A project to make the original ccmudlib and other MudOS-alike mud libraries (like the ones from Final Realms or Discworld) work with a modern DGD mud driver.
What? Ok, a more detailed explanation. Text-based online games, usually called MUDs, evolved from the original game in families of related games, mainly based in the technologies used to implement them. One of these big families groups the LP-Muds, coded in the LPC programming language. During all these years, different virtual machines (usually called drivers or servers in the mud community) were developed to execute slightly similar flavours of LPC, like LDMud, MudOS/FluffOS, or DGD. After years of working in games developed over MudOS, this project started as a way of reuse all of that code using DGD.
Why? DGD has some modern approaches to the problems a MUD driver tries to solve, and it is published with a less restrictive open source license. It offers less functionalities because it's not only oriented towards MUD games, so the programmer needs to code some of them by their own. This library acts as that layer.

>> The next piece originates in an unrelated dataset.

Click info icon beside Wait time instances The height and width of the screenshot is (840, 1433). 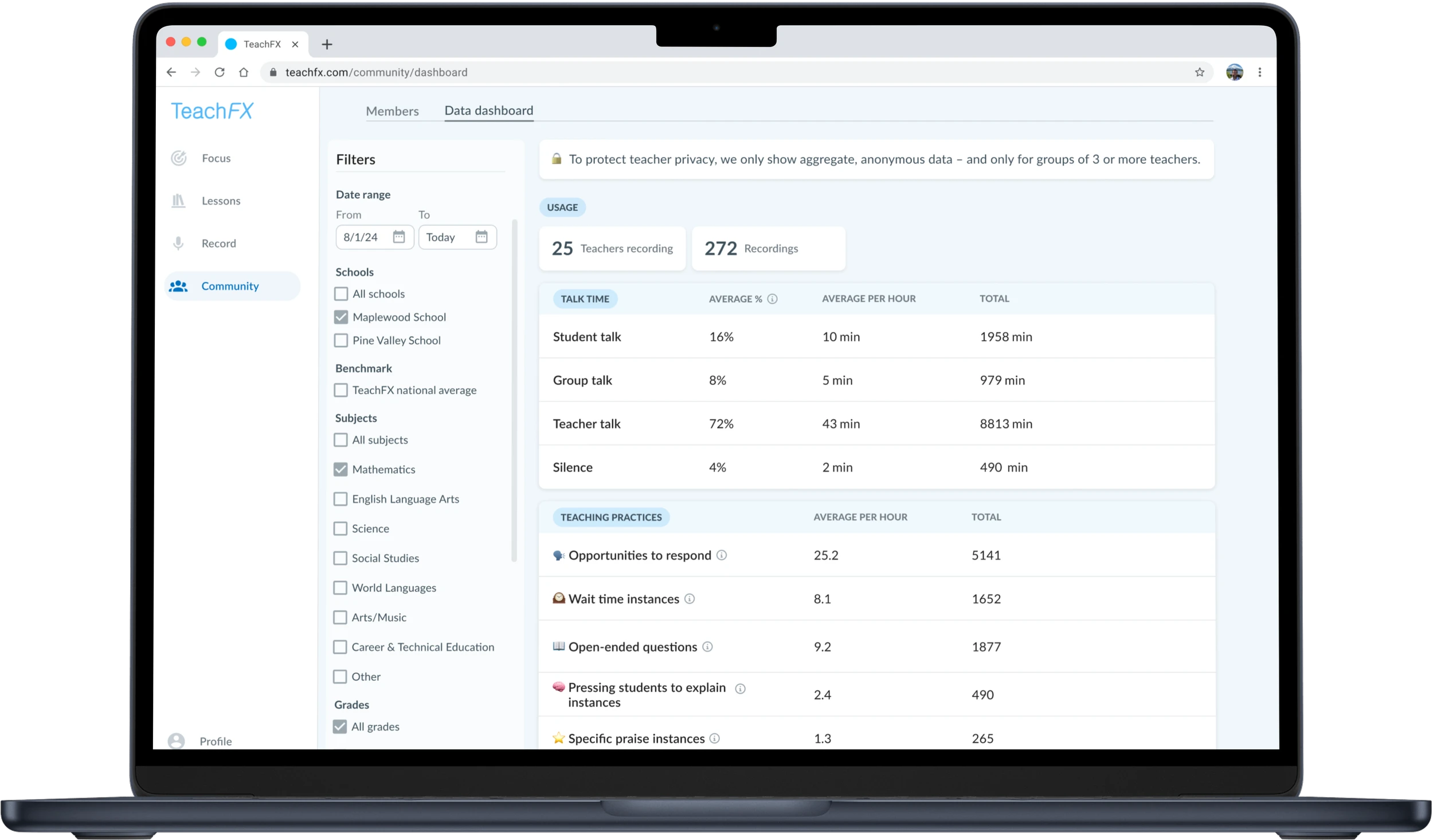tap(690, 599)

Current version v2.0 (renamed from v1.24.04) Castle Black.
Next milestone v2.1 Daggerfall.
- Current project status and roadmap in the roadmap document.
- Detailed compatibility information with every MudOS function (its efuns) in the compatibility document.
- Compatibility about every command from old mudlibs in the commands document.
Take a look to the installation instructions, it explains how to install, configure and execute the Hexagon mudlib using different methods:
- a) Recommended: using a Docker container.
- b) Compiling it yourself: Compiling the DGD driver and executing it in a Unix environment (Unix, Linux, OS X, etc)
- c) Using a virtual machine: Install a VirtualBox virtual machine already configured using vagrant.